Initialement destiné à illustrer les chansons d'Annegarn, le bouquin révèle que le chanteur est vite devenu la principale source d'inspiration. On y trouve de tout, un Annegarn de science-fiction, chanteur folk limite ringard, curé, bougon, avec des filles, avec des gars, déprimé, joyeux, chasseur de mouches, et même quelques jeux signés Carali ou Reuzé. "Oui, je ne m'attendais pas à ça. Je pensais que les gens écoutaient mes chansons et en fait, ils m'écoutent moi. Je croyais que mes chansons étaient plus signifiantes que ma vie, que moi. Dans la B.D., visiblement, ils retiennent plus ma bio, même imaginaire. Ma vie est réinventée par d'autres. On ne peut pas contrôler son image.

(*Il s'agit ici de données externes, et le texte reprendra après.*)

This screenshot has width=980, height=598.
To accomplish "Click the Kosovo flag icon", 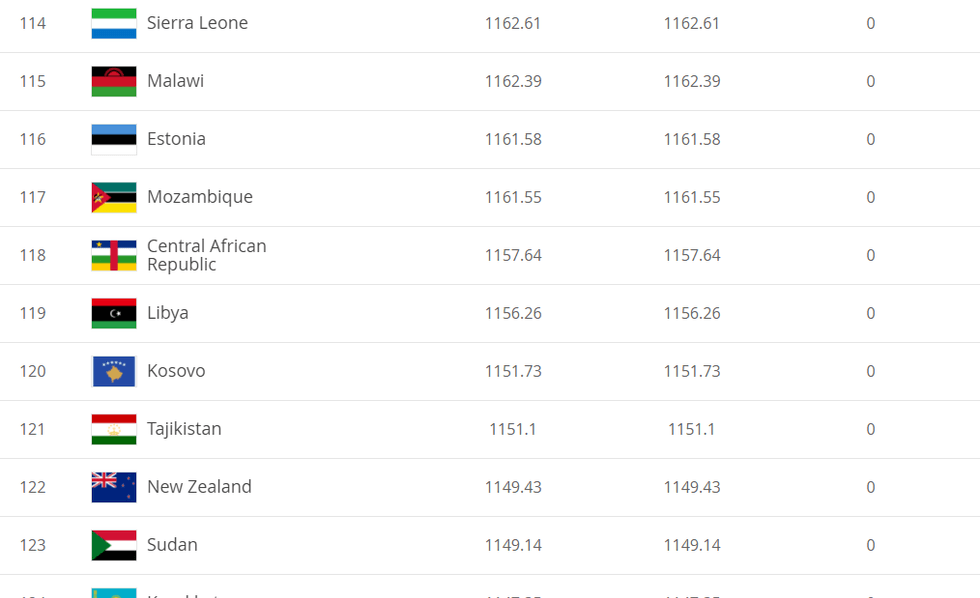I will 114,371.
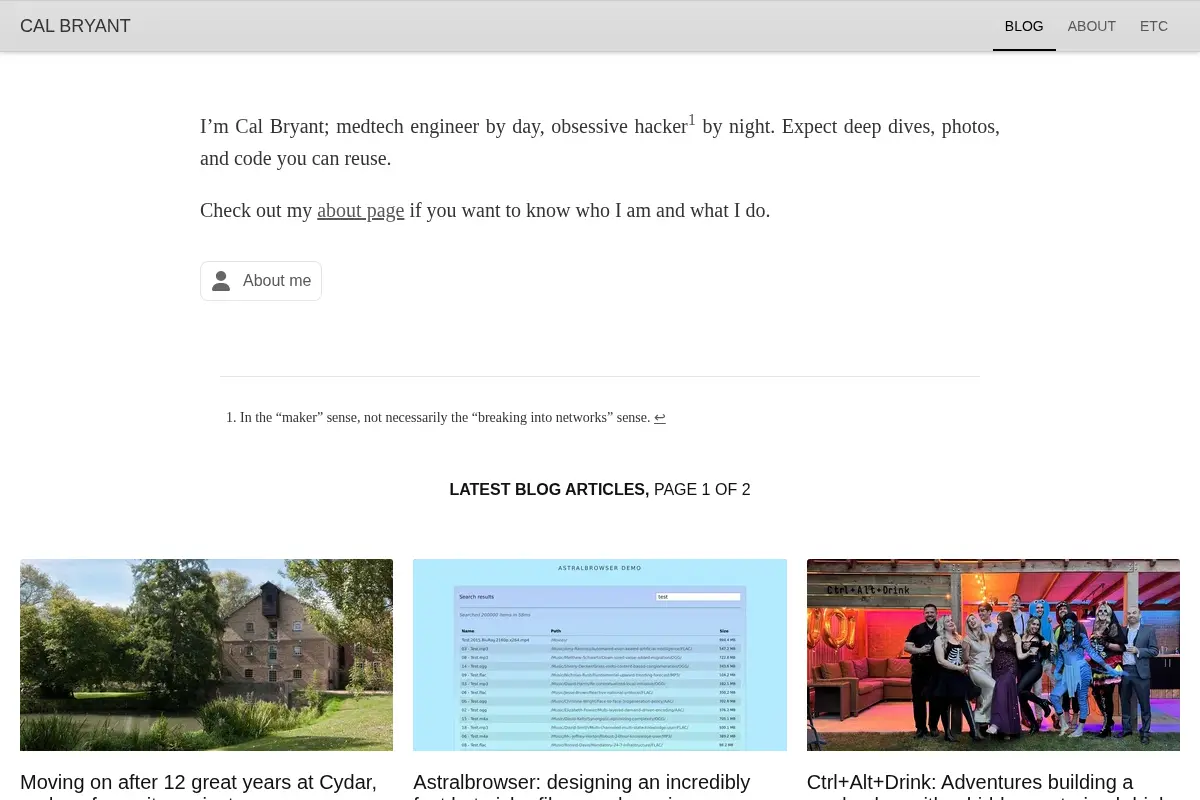1200x800 pixels.
Task: Open 'Ctrl+Alt+Drink: Adventures building a' article title
Action: (x=970, y=783)
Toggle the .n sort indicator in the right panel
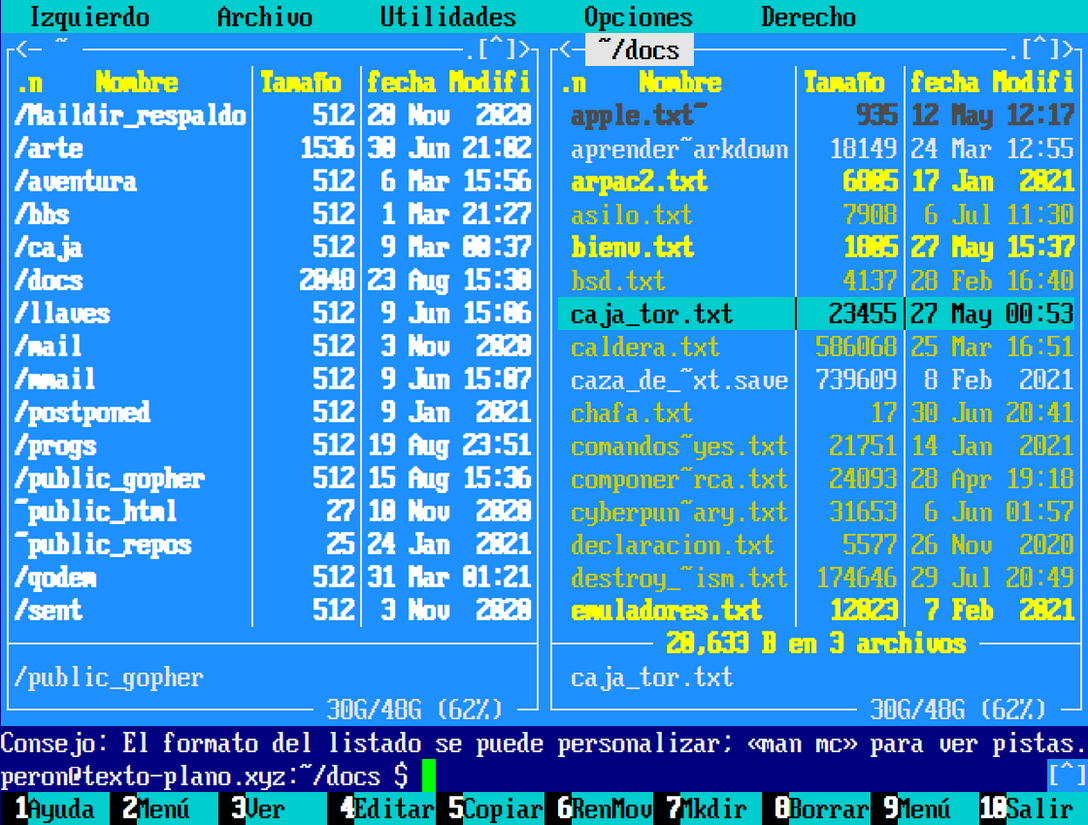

Moi, ce n'est pas mon propos." Et pourtant, le chanteur s'est vu croqué d'innombrables façons parfois surprenantes : "On déchante un peu… On croit qu'on est vu comme on est mais non. Ça participe bien à une attitude que j'ai dans ce métier, ni mon image ni mes chansons ne m'appartiennent à partir du moment où je les ai rendues publiques. Chacun réinvente un Annegarn à sa façon. Je n'ai rien guidé ni interdit."
La seule chose qu'il ait faite, c'est d'apporter sa touche numérique. Cet internaute averti, créateur de son propre site, annegarn.com, a joint à l'ouvrage un CD-Rom qui via une présentation de son site offre des bonus. Primo, on peut visionner intégralement la pièce de théâtre 2112, spectacle de politique-fiction, écrit et mis en scène par Annegarn en 95, et dont la qualité vidéo est autrement supérieure à celle du site, plus petite et à l'image moins sûre. Deuxio, le Hollandais chantant, ayant racheté les droits de deux anciens albums, Citoyen (1981) et Ullegara (1991), il les met à disposition de nos oreilles dans leur intégralité, texte et son. Que demander de plus ?
Une tournée ? Elle démarre le 2 février à la Courneuve au nord de Paris. Mais l'idée de départ de faire illustrer les chansons d'Annegarn par des dessinateurs, en live et dans le temps imparti du titre, n'a pas éclos. Les aléas du spectacle ont eu raison de ce Pop Cool Tour bicéphale, rêve d'un musicien pour provoquer le choc de l'image et du mot, les épousailles de deux arts dont la portée est parfois sous-estimée. Restent les chansons. Réécoutez-les en lisant l'aBcD-rom. Votre imagination fera le reste.
Tous les dessins sont tirés du livre.